Kemaruk! Tri Rismaharini Ambil Jabatan Walikota dan Menteri sekaligus, ICW Desak Risma Mundur

- 24 Desember 2020, 13:30 WIB
Foto arsip: Wali Kota Surabaya Tri Rismaharini (tengah) memaparkan proses pembangunan Pasar Turi Surabaya saat rapat dengar pendapat dengan Panja Penegakan Hukum Komisi III DPR di Kompleks Parlemen, Senayan, Jakarta, Selasa, 29 November 2016. Presiden Joko Widodo menugaskan Tri Rismaharini sebagai Menteri Sosial.
Foto arsip: Wali Kota Surabaya Tri Rismaharini (tengah) memaparkan proses pembangunan Pasar Turi Surabaya saat rapat dengar pendapat dengan Panja Penegakan Hukum Komisi III DPR di Kompleks Parlemen, Senayan, Jakarta, Selasa, 29 November 2016. Presiden Joko Widodo menugaskan Tri Rismaharini sebagai Menteri Sosial. /ANTARA FOTO/Yudhi Mahatma/ama/wsj./ANTARAFOTO

AKSARAJABAR- Politikus PDIP yang saat ini jadi Walikota Surabaya, Tri Rismaharini (Risma) dan mau menerima jabatan Menteri Sosial RI yang ditawarkan Jokowi, disebut Peneliti Indonesia Corruption Watch (ICW), Egi Primayogha melanggar 2 Undang-Undang sekaligus.

Pelanggaran hukum itu, jelas Edi, yaitu Undang-Undang Nomor 23 Tahun 2014 tentang Pemerintahan Daerah, dan Undang-Undang Nomor 39 Tahun 2008 tentang Kementerian Negara, khususnya pasal rangkap jabatan.

"Sedikitnya terdapat dua undang-undang yang dilanggar dengan rangkap jabatannya Risma. UU Nomor 23 Tahun 2014 tentang Pemerintahan Daerah, dan UU Nomor 39 Tahun 2008 tentang Kementerian Negara,'' kata Egi dalam siaran pers yang diterima Aksara Jabar, Kamis, 24 Desember 2020.

Baca Juga: Akan Dilantik sebagai Mensos, Tri Risma Rencanakan Perbaiki Data Penerima Bansos

Menurut Egi, dengan statusnya sebagai Walikota dan Menteri secara bersamaan, Risma berpotensi besar menghadapi konflik kepentingan yang nantinya bakal jadi masalah tersendiri dalam memutus kebijakan yang dipegangnya.
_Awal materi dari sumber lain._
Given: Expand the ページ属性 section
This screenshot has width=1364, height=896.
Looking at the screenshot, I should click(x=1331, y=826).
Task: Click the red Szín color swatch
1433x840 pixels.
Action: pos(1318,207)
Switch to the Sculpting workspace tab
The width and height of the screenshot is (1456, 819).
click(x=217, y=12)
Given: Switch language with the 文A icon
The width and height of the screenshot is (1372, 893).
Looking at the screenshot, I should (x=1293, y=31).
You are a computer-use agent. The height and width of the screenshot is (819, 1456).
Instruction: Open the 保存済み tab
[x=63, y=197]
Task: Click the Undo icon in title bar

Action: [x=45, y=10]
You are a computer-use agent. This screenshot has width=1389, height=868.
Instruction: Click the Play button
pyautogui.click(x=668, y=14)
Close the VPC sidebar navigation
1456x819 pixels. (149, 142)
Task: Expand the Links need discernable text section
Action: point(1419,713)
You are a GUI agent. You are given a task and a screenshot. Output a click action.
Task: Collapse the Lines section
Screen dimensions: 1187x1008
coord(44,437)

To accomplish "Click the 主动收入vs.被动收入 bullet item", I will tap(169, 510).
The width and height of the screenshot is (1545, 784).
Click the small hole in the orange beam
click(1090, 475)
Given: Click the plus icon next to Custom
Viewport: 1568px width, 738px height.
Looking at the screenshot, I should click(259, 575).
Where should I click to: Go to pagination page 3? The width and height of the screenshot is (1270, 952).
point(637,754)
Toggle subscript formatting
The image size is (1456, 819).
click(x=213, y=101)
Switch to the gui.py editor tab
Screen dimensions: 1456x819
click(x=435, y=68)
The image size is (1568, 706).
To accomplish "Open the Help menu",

"Ini menunjukkan bahwa baik dalam kapasitasnya sebagai Wali Kota atau Menteri, posisi Risma bertentangan dengan dua UU tersebut. Keputusan Presiden RI untuk membiarkan pejabat publik rangkap jabatan juga jelas bermasalah," ujarnya.

Dalam praktik korupsi, papar Egi, banyak bermula jadi adanya konflik kepentingan. Sehingga praktik rangkap jabatan menjadi contoh buruk dalam membagi kekuasaan, dan tentu saja rawan menjadi pintu masuk penyelewengan.

"Penting untuk ditekankan, menormalisasi praktik rangkap jabatan sama dengan menormalisasi sesuatu yang dapat berujung pada perilaku koruptif. Sebab, rangkap jabatan dapat berpotensi menimbulkan konflik kepentingan saat merumuskan sebuah kebijakan,'' bebernya.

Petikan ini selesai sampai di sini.